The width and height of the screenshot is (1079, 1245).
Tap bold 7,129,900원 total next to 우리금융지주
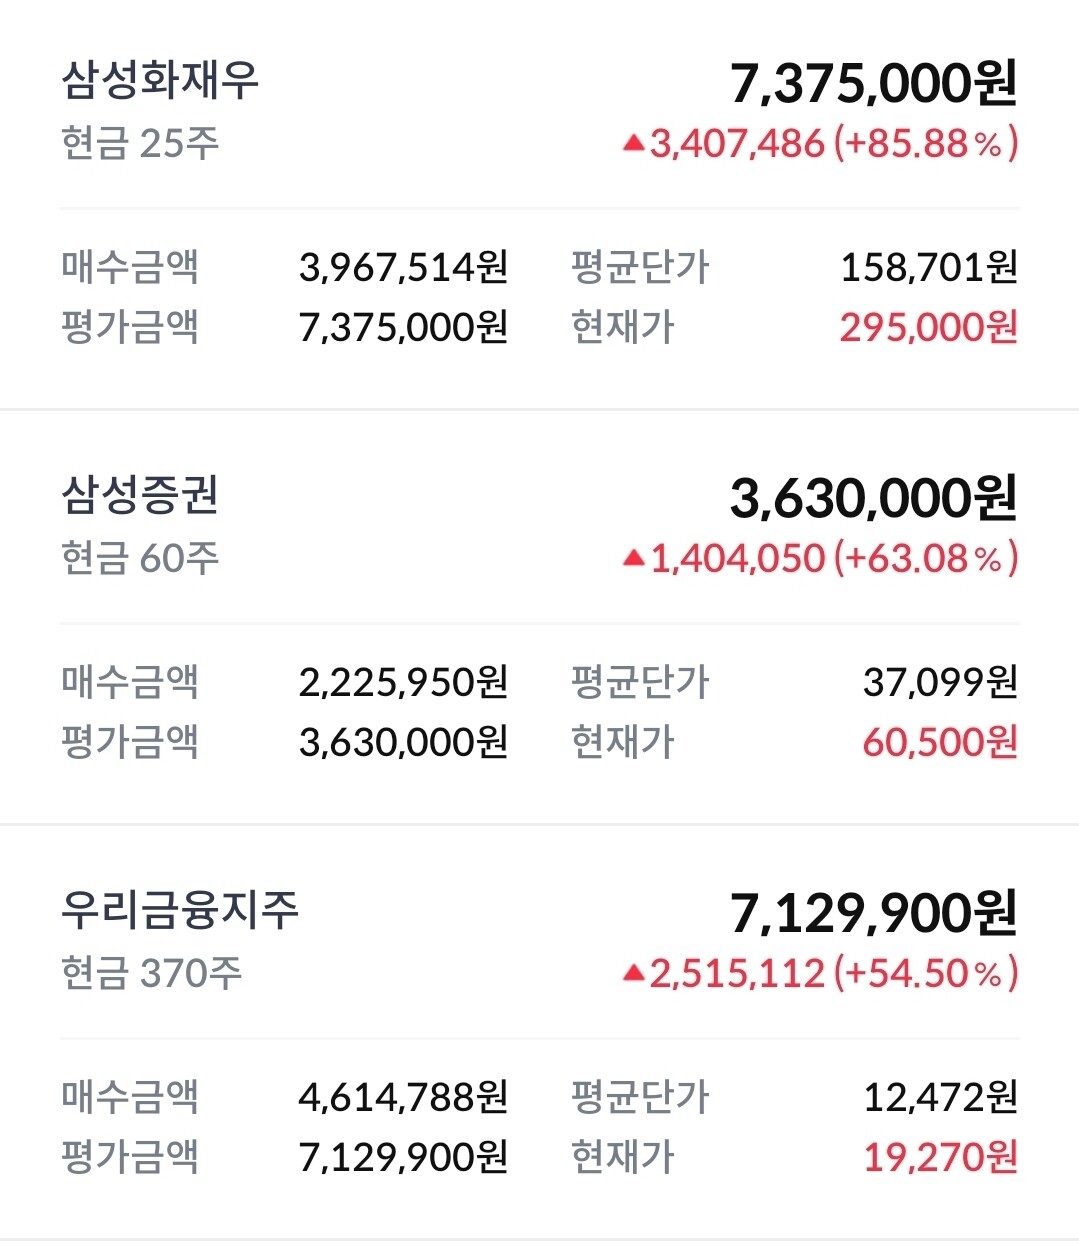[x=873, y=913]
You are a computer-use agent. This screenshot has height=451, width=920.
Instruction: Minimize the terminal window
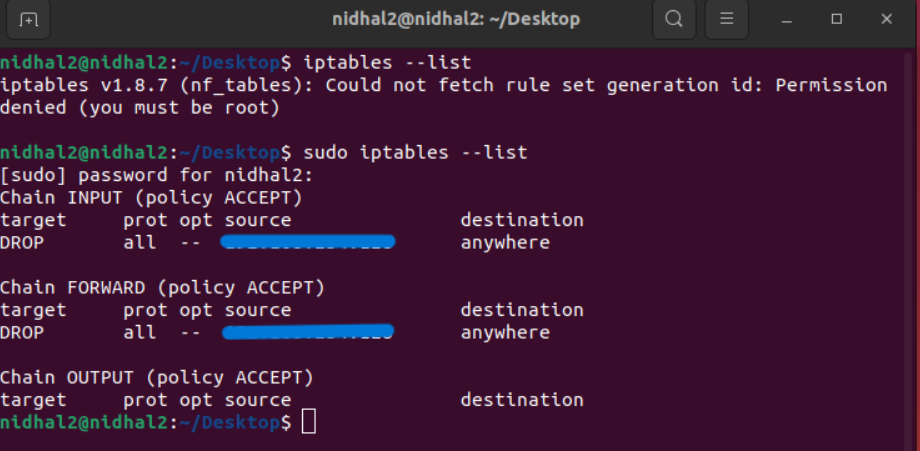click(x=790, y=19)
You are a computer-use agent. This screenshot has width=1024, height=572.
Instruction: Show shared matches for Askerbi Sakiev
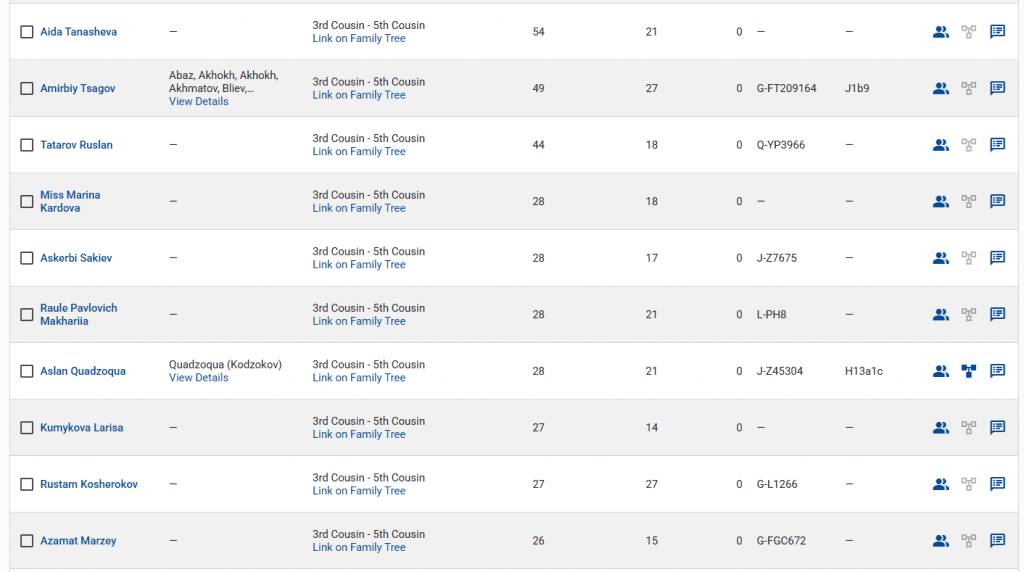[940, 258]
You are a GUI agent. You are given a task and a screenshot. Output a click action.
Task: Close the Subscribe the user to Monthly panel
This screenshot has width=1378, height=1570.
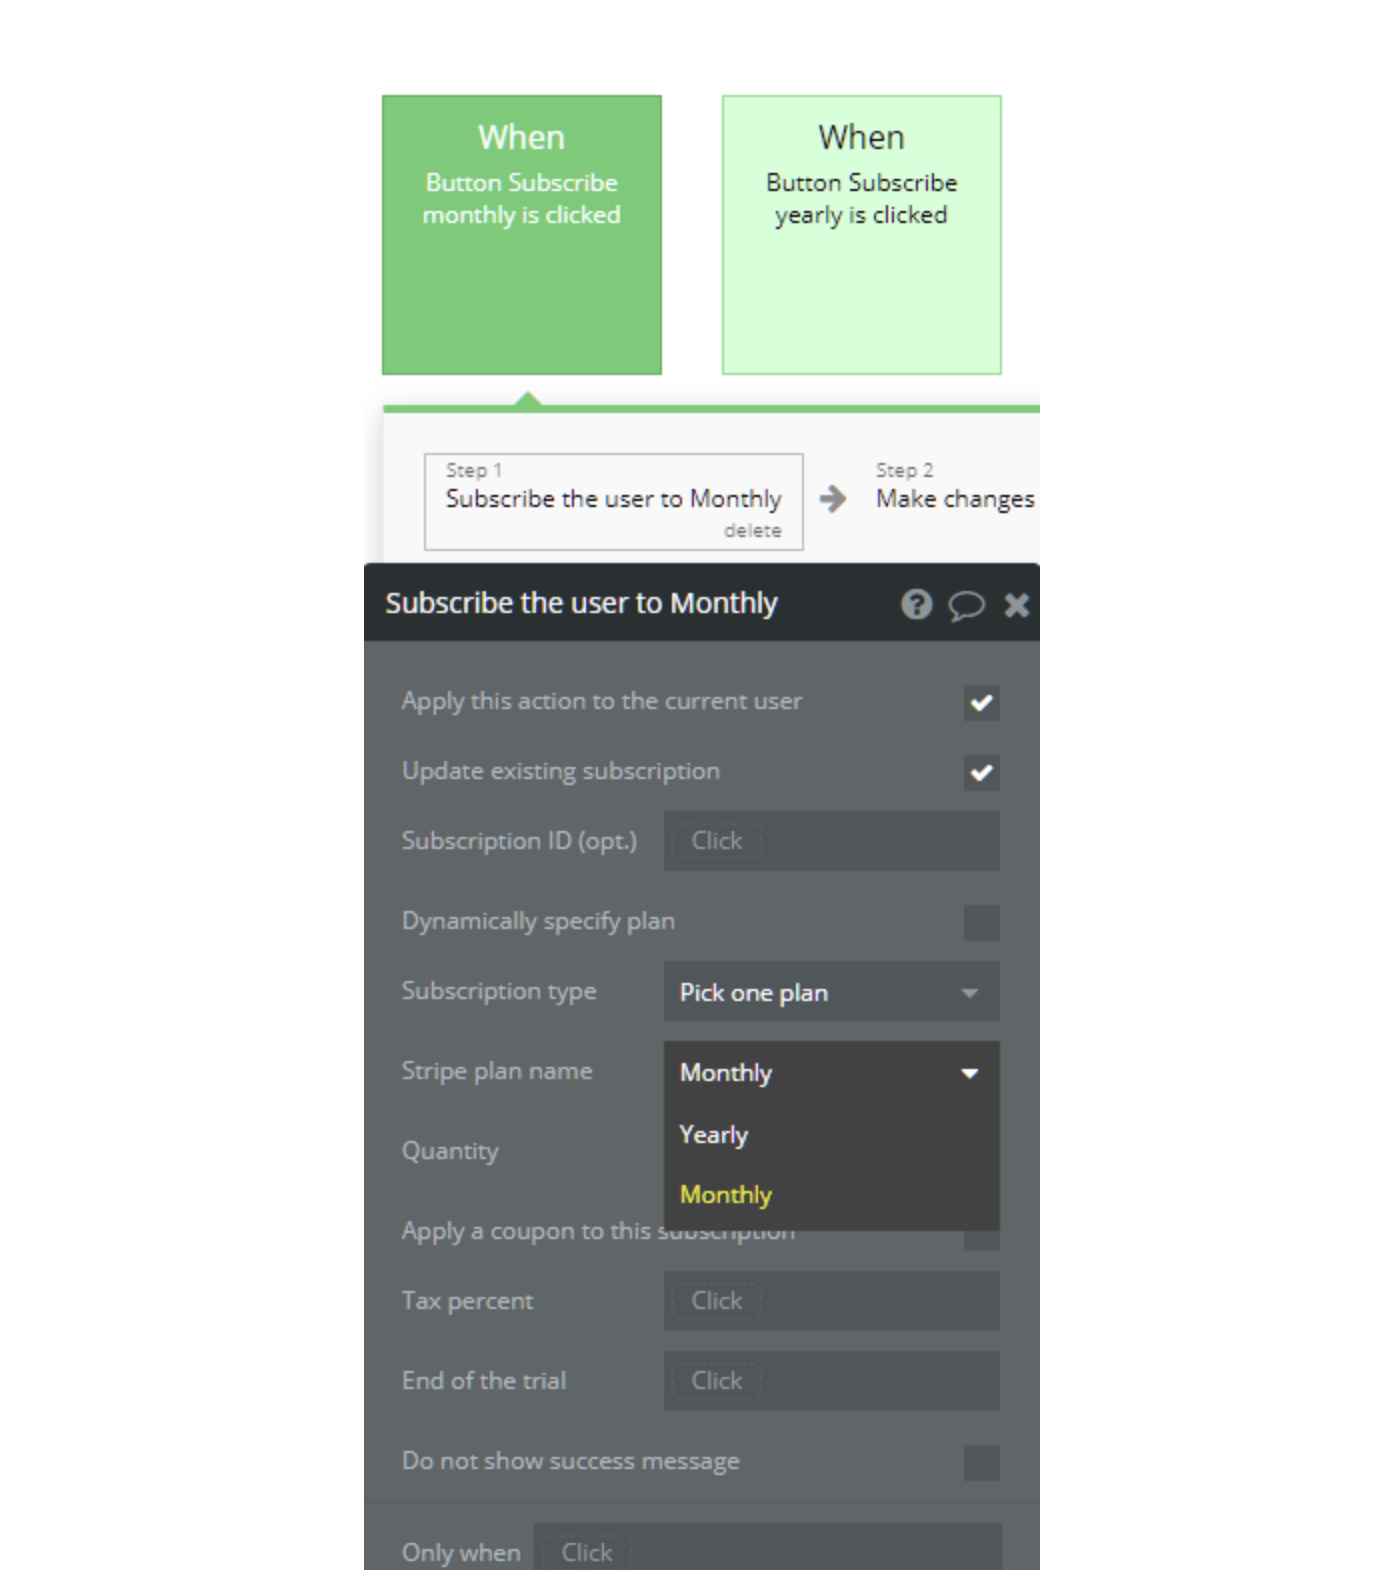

Task prompt =
Output the listing unchanged, pictures excluded.

Reply to the task =
The width and height of the screenshot is (1079, 1245).
Tap bold 7,129,900원 total next to 우리금융지주
[x=873, y=913]
You are a computer-use agent. This screenshot has height=451, width=920.
Instruction: Minimize the terminal window
click(x=790, y=19)
You are a computer-use agent. This screenshot has width=1024, height=572.
Instruction: Show shared matches for Askerbi Sakiev
[940, 258]
You are a GUI agent. You are given a task and a screenshot. Output a click action.
Task: Close the Subscribe the user to Monthly panel
This screenshot has width=1378, height=1570.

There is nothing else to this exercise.